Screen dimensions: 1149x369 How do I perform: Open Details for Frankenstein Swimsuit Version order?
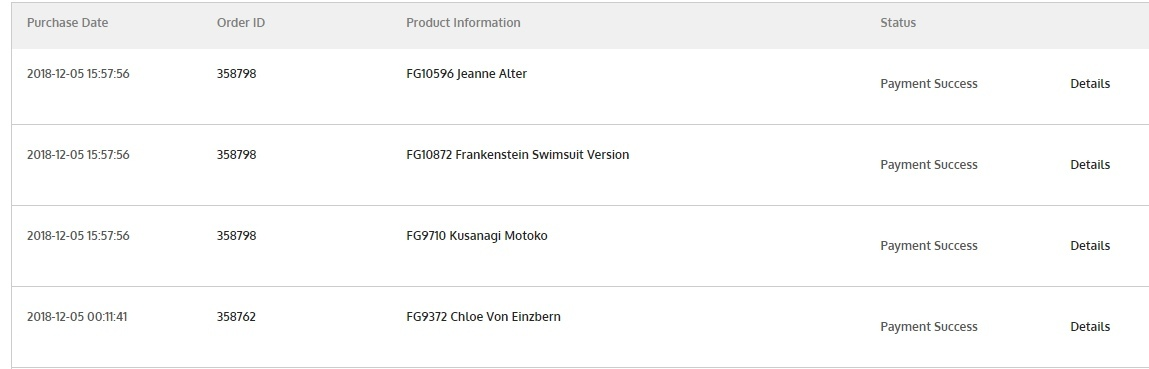(x=1090, y=165)
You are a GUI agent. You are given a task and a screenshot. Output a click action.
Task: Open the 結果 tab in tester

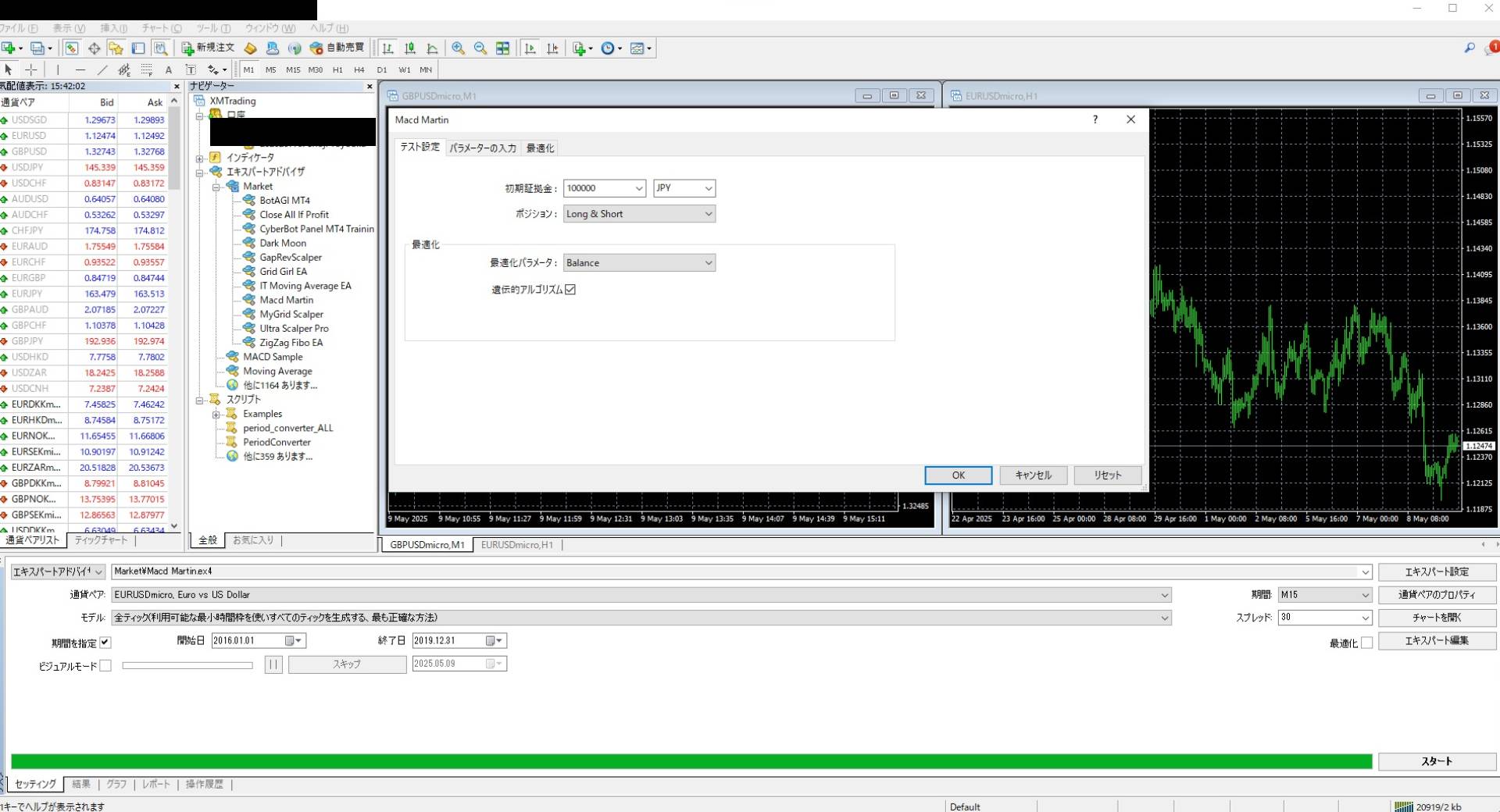click(x=81, y=784)
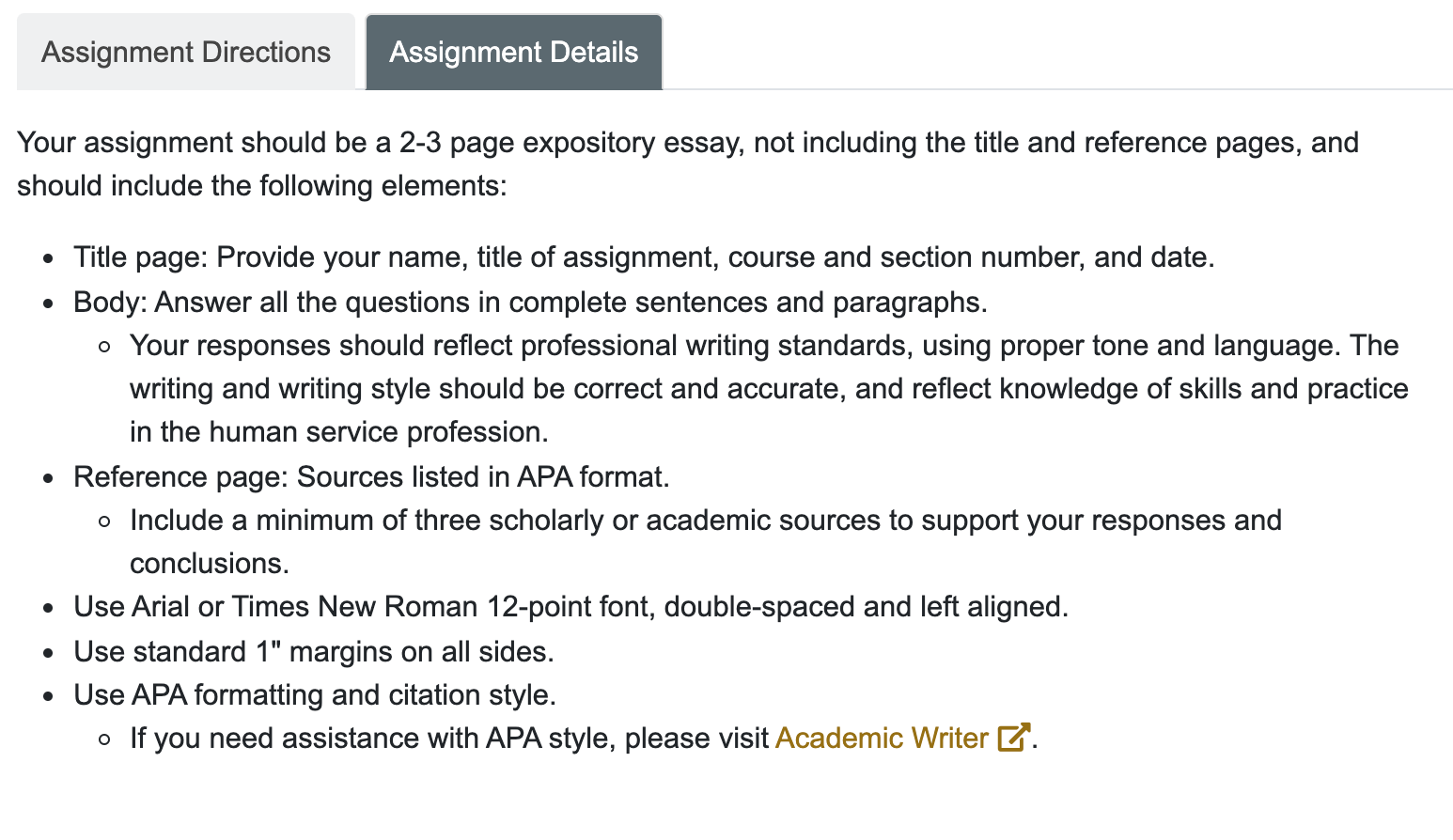Viewport: 1453px width, 840px height.
Task: Click the bullet marker beside Title page
Action: (x=50, y=258)
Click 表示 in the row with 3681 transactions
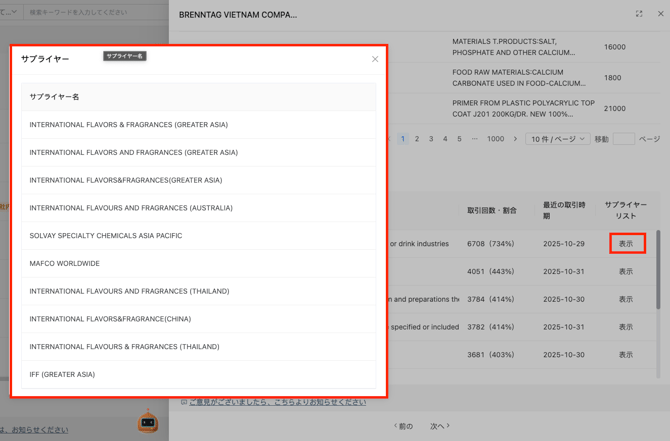 (626, 355)
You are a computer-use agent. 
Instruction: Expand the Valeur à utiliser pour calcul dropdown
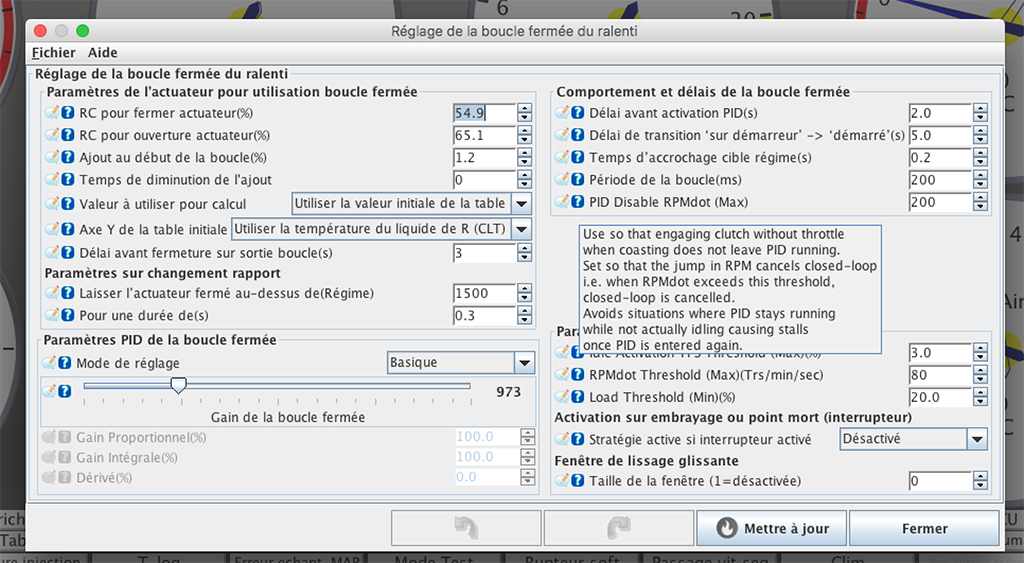point(521,203)
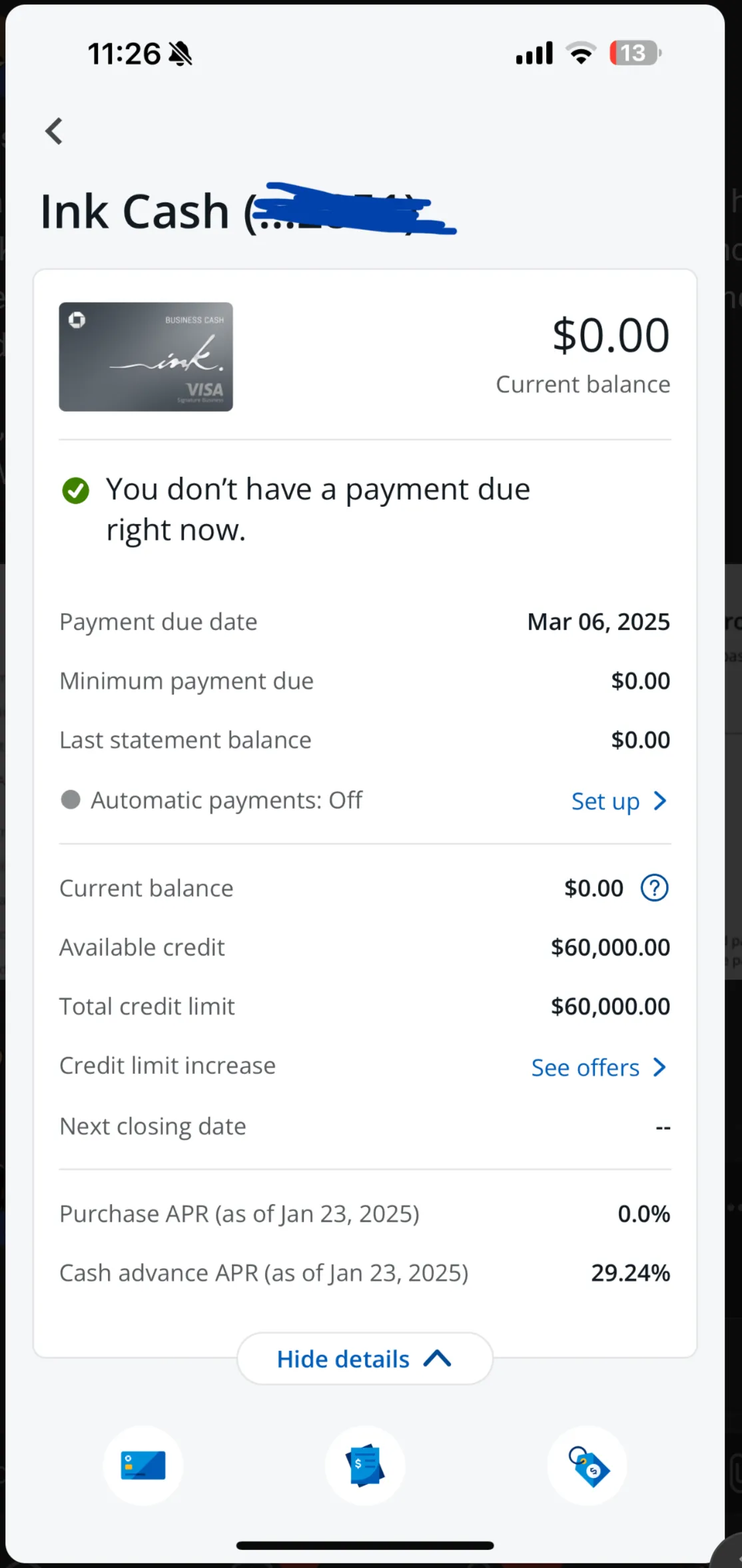
Task: Collapse card info with Hide details
Action: pos(364,1359)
══════
» **EXERCISE DETAILS**
For this exercise, return the material word for word and drop each image.

» **RESULT BELOW**
Screen dimensions: 1149x369 How do I perform: Open Details for Frankenstein Swimsuit Version order?
(x=1090, y=165)
You are a GUI agent. You are given a task and a screenshot. Output a click action.
Task: Open the 結果 tab in tester

click(x=81, y=784)
Viewport: 1453px width, 840px height.
Task: Click the bullet marker beside Title page
Action: (x=50, y=258)
Click 表示 in the row with 3681 transactions
 (626, 355)
You are a computer-use agent. 
Instruction: Expand the Valeur à utiliser pour calcul dropdown
point(521,203)
Task: Collapse card info with Hide details
Action: pos(364,1359)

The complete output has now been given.